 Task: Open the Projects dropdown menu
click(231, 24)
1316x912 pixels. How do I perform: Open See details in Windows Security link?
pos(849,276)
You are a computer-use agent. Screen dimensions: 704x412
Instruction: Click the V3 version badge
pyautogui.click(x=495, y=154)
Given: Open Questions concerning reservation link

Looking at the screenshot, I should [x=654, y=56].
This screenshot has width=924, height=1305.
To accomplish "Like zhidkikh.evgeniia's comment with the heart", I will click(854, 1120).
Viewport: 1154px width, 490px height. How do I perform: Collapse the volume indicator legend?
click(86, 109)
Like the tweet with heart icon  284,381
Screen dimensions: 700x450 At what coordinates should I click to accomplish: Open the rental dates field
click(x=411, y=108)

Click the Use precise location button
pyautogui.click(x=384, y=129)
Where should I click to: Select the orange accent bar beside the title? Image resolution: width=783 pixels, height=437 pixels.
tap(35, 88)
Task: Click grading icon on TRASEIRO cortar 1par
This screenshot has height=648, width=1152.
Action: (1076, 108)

· · · ·

* _Work task_: Go through the listing above and set down each line exactly as it stands.

* _Answer to the exercise_:
 Task: Open the Projects dropdown menu
click(231, 24)
1316x912 pixels. How do I perform: Open See details in Windows Security link?
pos(849,276)
You are a computer-use agent. Screen dimensions: 704x412
Instruction: Click the V3 version badge
pyautogui.click(x=495, y=154)
Given: Open Questions concerning reservation link

Looking at the screenshot, I should [x=654, y=56].
This screenshot has width=924, height=1305.
To accomplish "Like zhidkikh.evgeniia's comment with the heart", I will click(854, 1120).
Viewport: 1154px width, 490px height. How do I perform: Collapse the volume indicator legend?
click(86, 109)
Like the tweet with heart icon  284,381
Screen dimensions: 700x450 At what coordinates should I click to accomplish: Open the rental dates field
click(x=411, y=108)

Click the Use precise location button
pyautogui.click(x=384, y=129)
Where should I click to: Select the orange accent bar beside the title? Image resolution: width=783 pixels, height=437 pixels.
tap(35, 88)
Task: Click grading icon on TRASEIRO cortar 1par
This screenshot has height=648, width=1152.
Action: (1076, 108)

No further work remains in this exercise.